## EXERCISE DETAILS
All lines from the one containing "Task: Open the Hosts dropdown tab" through the final line of the records below should be reproduced exactly, with the pictures left out.

+++ SUPPLIED MATERIAL +++

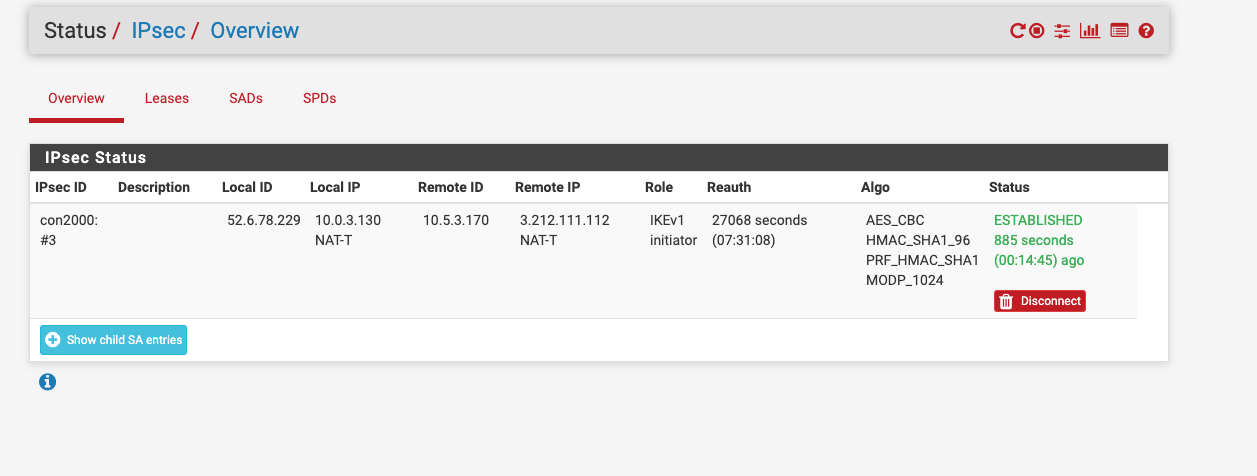Click the stop service icon
The width and height of the screenshot is (1257, 476).
click(1037, 31)
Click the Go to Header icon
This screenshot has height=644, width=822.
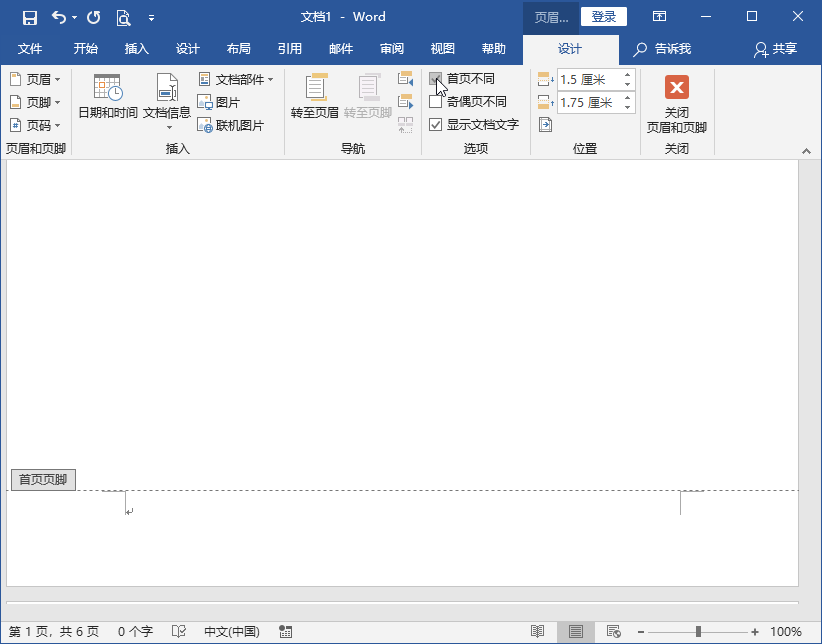point(314,90)
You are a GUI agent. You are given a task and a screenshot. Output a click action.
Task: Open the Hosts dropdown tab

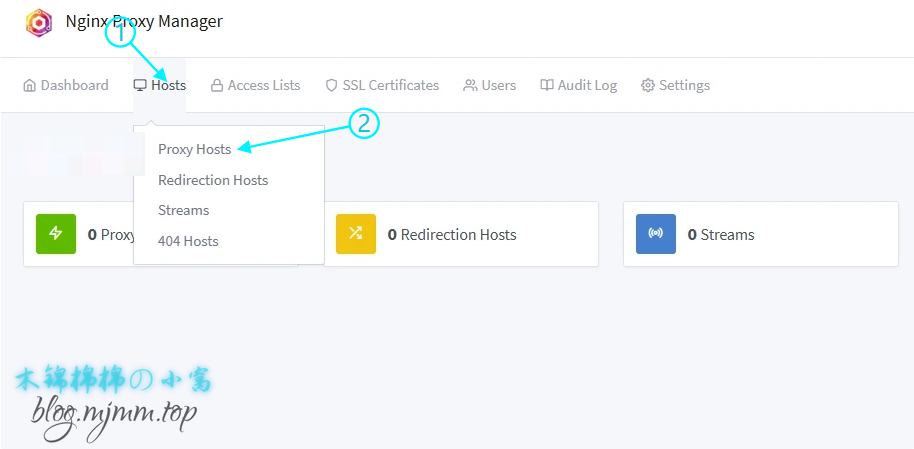point(168,86)
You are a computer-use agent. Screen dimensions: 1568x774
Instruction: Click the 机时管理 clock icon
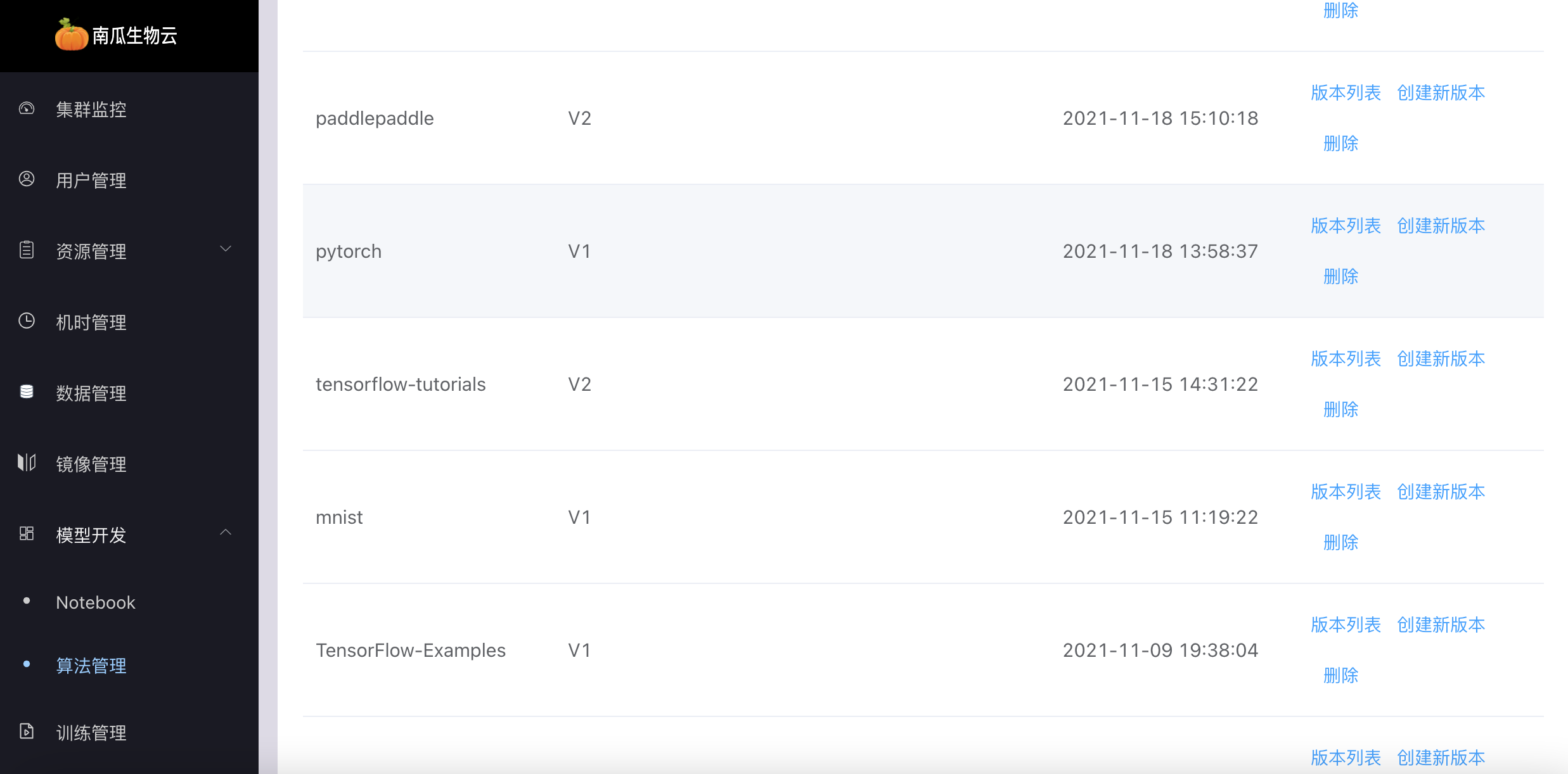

+++

## RESPONSE BOX
Task: Open the Hosts dropdown tab

point(168,86)
You are a computer-use agent. Screen dimensions: 1568x774
Instruction: Click the 机时管理 clock icon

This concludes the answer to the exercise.